Part2:Country studies

Australia

Definitions and their effects

There are several definitions used in Australia, in general trending towards including print disabilities as well as visual impairment

Vision Australia referred in its response to the “government definition, shared by special libraries” as follows:

“a person without sight, or whose sight is severely impaired; a person unable to hold or manipulate books or move his or her eyes; a person with a perceptual disability which limits the ability to follow a line of print.”

A similar definition was also incorporated into the Copyright Amendment Act 1998, but omitted the words “... disability which limits the ability to follow a line of print” from the last point.

It also has strong similarities to the definition of print disability set out by another respondent, the Round Table on Information Access for People with Print Disabilities [http://www.e-bility.com/roundtable/about.php]:

“People with a print disability are those who cannot obtain access to information in a print format because they:

  • “are blind or vision impaired
  • “have physical disabilities which limit their ability to hold or manipulate information in a printed form
  • “have perceptual or other disabilities which limit their ability to follow a line of print or which affect their concentration
  • “cannot comprehend information in a print format due to insufficient literacy or language skills”

In the library context, the Council of Australian University Librarians (CAUL) stated that that “in Australia in contexts such as legislation and elsewhere the broader term ‘persons with print disabilities’ is often used in preference to persons with a vision impairment when referring to the needs of persons for information in formats other than standard print.”
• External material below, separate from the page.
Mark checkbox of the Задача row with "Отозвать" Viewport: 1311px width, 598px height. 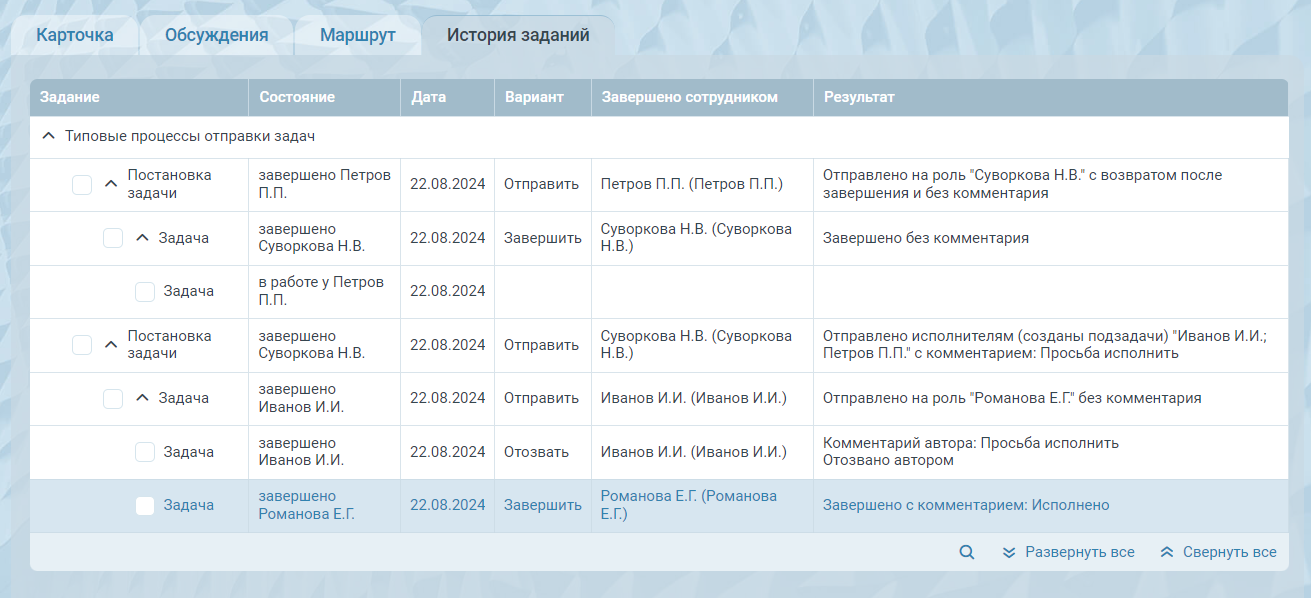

Different definitions are also in use locally: The University of Tasmania library uses 6/60 as the definition of legally blind, but provides services to any student with a certification of visual impairment from any authorised medical practitioner, and also takes a flexible approach to the definition of print impairment, including learning difficulties.

It was generally felt that the above definition was broad enough to permit libraries to offer services to people with vision and perceptual disabilities on a rights basis rather than on a narrow clinical or overly medical definition. However, a point was raised by one university library that the standards used by the government to determine the number of students with a vision disability are directly linked to funding for overall resources and services, while the standards used by the libraries themselves revolve around individual demand for specific services, and not all people with a vision disability identify their needs to libraries.

Interestingly, while the Commonwealth Disability Discrimination Act of 1992 *2 http://scaleplus.law.gov.au/html/pasteact/0/3/11/top.htm] was frequently referred to, there was some confusion as to whether the DDA actually contained a definition of visual impairment. In fact the Act defines the obligations of institutions in relation to the rights of disabled people, rather than defining specific disabilities.